Arrange the listings from the line with "Task: Click the" up to and including the line with "Action: [x=290, y=201]" as a two-column CSV with the header columns listing_text and answer. Give one row for each listing, put each value in a quoted field with line breaks replaced by spaces, and omit the pictures.

● ● ● ●

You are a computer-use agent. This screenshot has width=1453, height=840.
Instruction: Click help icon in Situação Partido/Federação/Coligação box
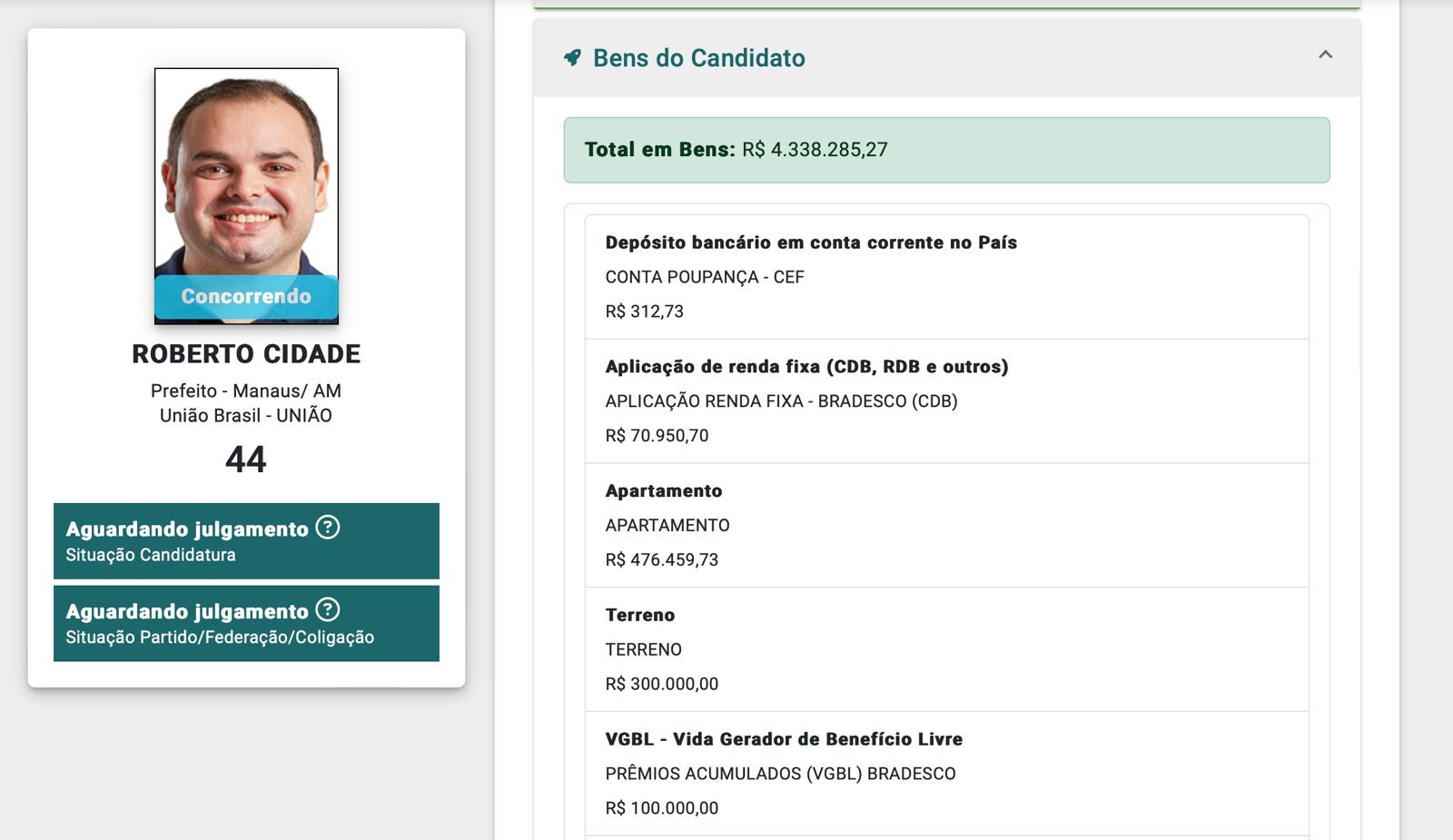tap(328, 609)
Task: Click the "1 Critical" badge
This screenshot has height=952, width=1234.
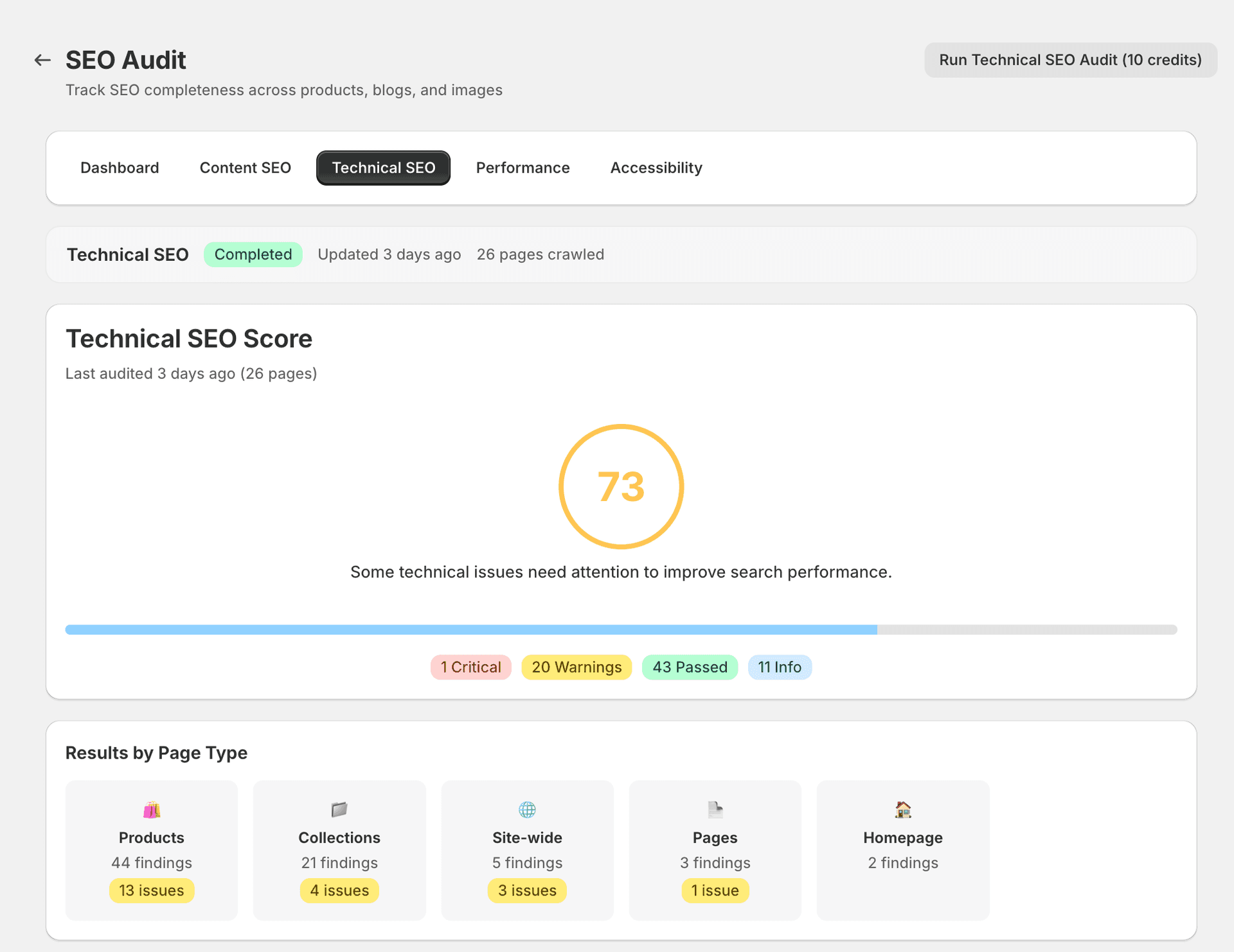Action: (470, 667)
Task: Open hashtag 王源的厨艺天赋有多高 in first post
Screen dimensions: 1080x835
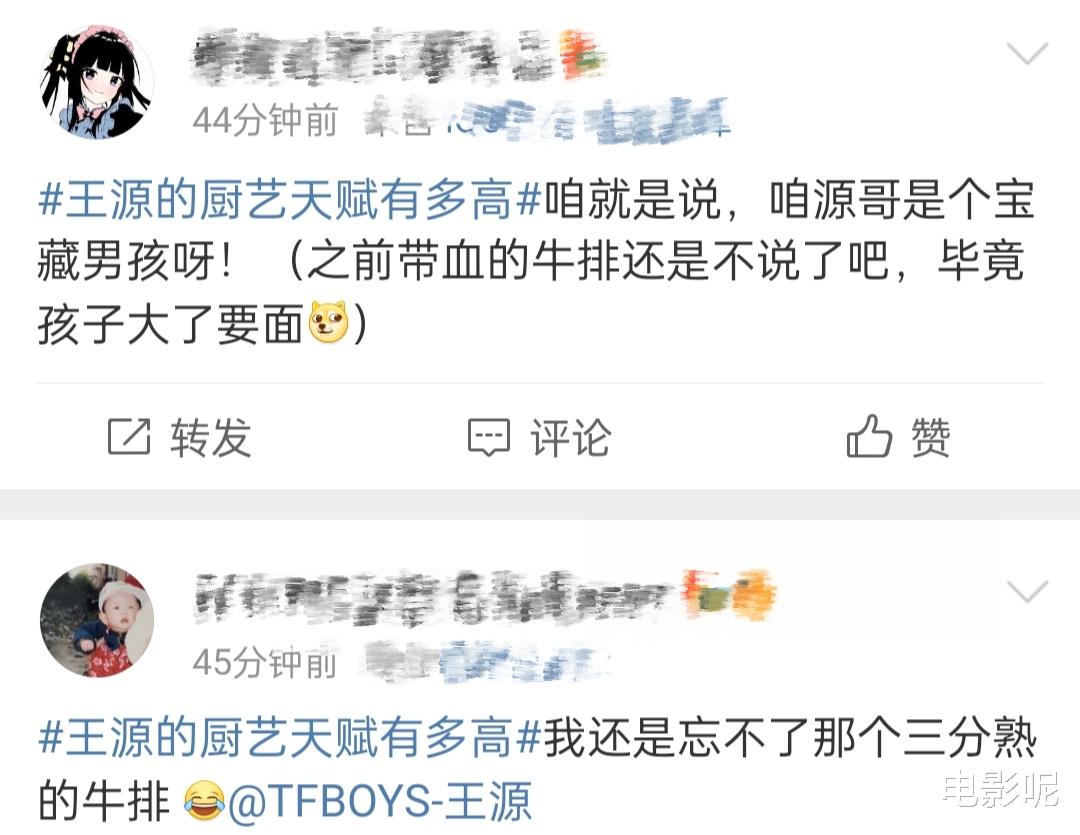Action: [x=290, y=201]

● ● ● ●

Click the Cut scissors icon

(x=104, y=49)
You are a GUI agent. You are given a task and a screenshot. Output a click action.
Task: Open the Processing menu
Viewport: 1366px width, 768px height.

● ● ● ●

WORKED SOLUTION:
listing_text,answer
"Task: Click the ""1 Critical"" badge This screenshot has height=952, width=1234.","Action: (470, 667)"
"Task: Open hashtag 王源的厨艺天赋有多高 in first post Screen dimensions: 1080x835","Action: [x=290, y=201]"